In the desert you will find humans who move according to where there is an oasis that causes the grass to grow that will feed their animals. Those humans know the desert very well. They know their little corner of nature backward and forward, inside and out. And not only do they know their nature, they know how to live with it, how to placate it, how to be without being destructive. These humans live so close to nature that they can feel the pulse of the seasons and the tides. They know.
High in the mountains of Tibet, and on the tundra in Mongolia, and the wilds of Austrailia, in the frozen reaches of the far north, and the steamiest Equatorial rainforest in South America, in these places you will find humans who can live with nature and not off nature. But in the places we humans name, "civilised", there is where nature is lost.
There the comfort and security of humans takes the front seat, leaving nature scrambling for some say in something, anything, and screaming and screaming to deaf ears when she is ignored, and toxic wastes and nuclear bombs and simple litter are dumped cruelly and without a thought as to her comfort, her well-being, onto her surface. Phew, that was quite the run-on. In these places, the USA, most of Europe, much of Asia, much of Australia, and anywhere else where "advanced" humans have settled, in these places is nature forgotten.
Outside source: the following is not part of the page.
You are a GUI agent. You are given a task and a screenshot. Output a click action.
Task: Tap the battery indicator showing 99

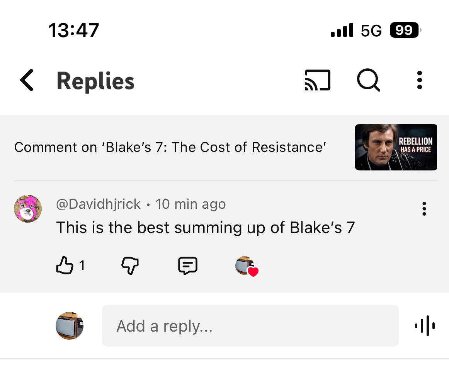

Of course, there are humans who see what is happening. There are even some humans who try to do something about it. But in the end, what does it do? To the very few humans who see and care, who hear the earth crying out and do something about it, there are millions more who don't, or who see and don't care, or who see and care and don't do anything.
Sometimes, I try to picture them that wide, growing far apart, at least twice as tall as the tallest there still are. I stop when I begin feeling as though I can hear them scream.
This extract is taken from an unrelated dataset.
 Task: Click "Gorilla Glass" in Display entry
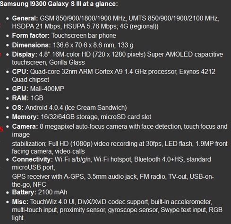click(67, 62)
I've been to BC, but when I went to their provincial park, I couldn't walk through it, because there were too many people who didn't care to (other guests at my aunt's house), and I didn't get a sense of its magnificence at all.
But think of yourself, living with a peasant's technology. You have acquired a little plot of land by immigrating. Now you have to make a living, and the only way you know how is to get a buddy, and one long saw, cut the trees down, and then assist your horse in pulling the stumps out by the roots so you can farm there.
I mean, so many people are unable to live without destroying nature. It's not all big, polluting companies who care more about money than life. Besides, the farming of that time period was far less destructive than it is now. Yes, it's a shame that they turned all that growth into nothing, but at least at that time they weren't yet dumping pollutants all over the soil.
Oh, and by the way, First Nations farmed, too.
2006-07-28 Kiddalee: Where I live, the trees used to be as wide as 3 men. I don't know how the settlers managed to cut them all down!
2006-07-29 RiddleRose: i went to see the sequoias and the redwoods this summer... i don't know how they cut them down, not only in the practical sense, but how they got the nerve to! it would be like going into a cathedral and smashing all the stained glass windows! desecration of a holy place sort of thing. and i'm not even religious! rrr... it makes me mad. X(
2006-07-29 Kiddalee: Yeah, when my dad catches huge lake trout in the Georgian Bay, he throws them back, because it would be such a waste to destroy something that has managed to get so big. Well, that's what he told me, but I think he'd rather eat bass (which are smaller) anyways.
2006-08-07 RiddleRose: i know. i have nothing against farming until they start killing more than they grow. at that point i say, "what's the point?"
2006-08-08 Kiddalee: YaY organic free range farming!!!